Saturday, August 13, 2016

Summer's First Bounty

They spring up this time of year, seemingly overnight.  Zucchini, tomatoes, cucumbers, maybe some misshapen bell peppers.  Nope, I'm not talking about the garden.  I'm talking about produce at the office.
Every place I've worked at in my adult life has collection spots where food converges.  Often this is leftover food from meetings, with clear indications of what people do not like.  But this time of year, vegetables start to sprout up that were brought in from home.

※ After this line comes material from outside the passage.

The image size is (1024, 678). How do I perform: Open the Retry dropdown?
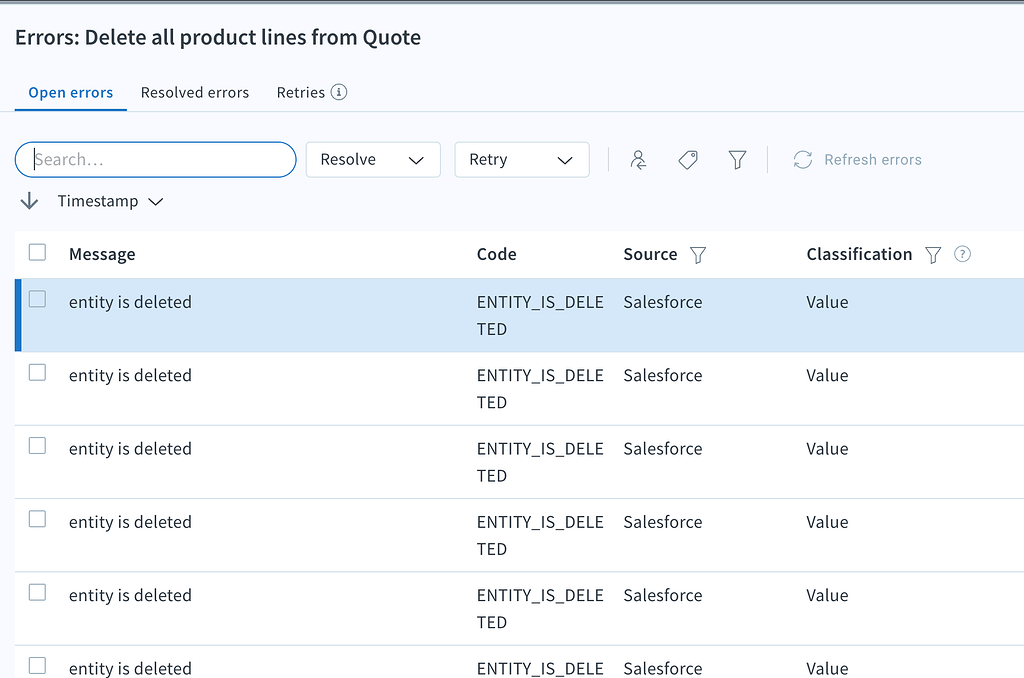click(521, 159)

Gardens start out with good intentions, but painfully don't meet even meager intentions.  More often, the most anticipated fare is coaxed into producing only a few delectable morsels while the general haul is filled with far too much of some other edible that begins to take on weed status, crowding all others out.

"Seed catalogs are responsible for more unfulfilled fantasies than Enron and Playboy combined." - Michael Perry

Someday nobody will remember what an Enron is and will have to read on Wikipedia to be reminded.
My 2011 garden was my last really ambitious one.  In what can only be described as exceedingly poor planning, I created that garden just outside of the reach of the closest garden hose.  I also started many of my plants in peat containers that I failed to heed the directions and rip the bottom off of when planting outside.  Between the subsequent poor root growth, questionable clay soil, difficulty watering, incessant invasion by weeds and rabbits, and my general laziness, that 2011 garden produced basically nothing.  A big garden seems like a good idea on those cool spring afternoons, but weeding takes on a hateful attitude in July's heat and humidity.  That 2011 location just out of reach of the garden hose has now been reenlisted to general lawn duty.  Not that the lawn is that much better than the garden, but it doesn't come with the same sense of acute failure every time I look at it.  I'm content with the chronic sense of failure that the lawn elicits.

More recently, the flower beds have been reenlisted for garden duty.  SO had the great idea to employ landscaping fabric and mulch, also using much sturdier garden stakes that can actually hold up to a tomato plant.  Regardless of one's belief in mixing flowers and produce plants, the beds look as good as they ever have.
Three of the four tomato plants are producing well.  The small sweet red cherry tomatos are great for drive-by eating.  The medium Cherokee Purples have grown to unexpected proportions.  The larger Cherokee Purples are overlaiden with green fruit - oddly warped in a way that only heirloom vegetables can be proud of.

I impulsively planted seeds taken from store-bought Kumatos.  Only one sprouted, and I discarded the rest only to see that dumping them may have been premature as new sprouts were evident a short time later.  Perhaps that was prescient; so far the Kumato plant has happily created copious flowers, but not a single fruit.  I am beginning to suspect that Syngenta has played some gene warfare game on Kumatos.  And I thought eugenics had been discarded in Europe?
In a fit of depression, the one lone pumpkin plant appears to have committed suicide.  Sad to see life cut so short when it had so much more to live for.

Someone's garden cucumbers showed up at work last week.  I've never understood why "burpless" cucumbers were marketed until I ate one of those gratis cucumbers over the next few days.  Yes it was tasty ... the first time.  Since they sell burpless varieties, I'm now searching for where the burps go.  There must be a cucumber variety sold as super burpy - there is a market, however niche, for everything!

I have contemplated in the past bringing a durian in to work and placing it at the food location.  It would be interesting to see the reaction of those who know what it is, as they recoil in horror and wonder where it came from, compared to those who have never been exposed to it and wonder what to do with it.  Cutting into it at work may result in new rules for office-appropriate food.

Summer will soon give way to fall and more overripe vegetables that seem to whither and rot within the time span of a work day.  November 1 will eventually arrive, when leftover Halloween candy pushes away anything healthy and green in the office food spot.  The candy disappears quickly.  Except those few hard candies with partially open wrappers or broken lemon suckers, which seem to linger until they are mercifully discarded.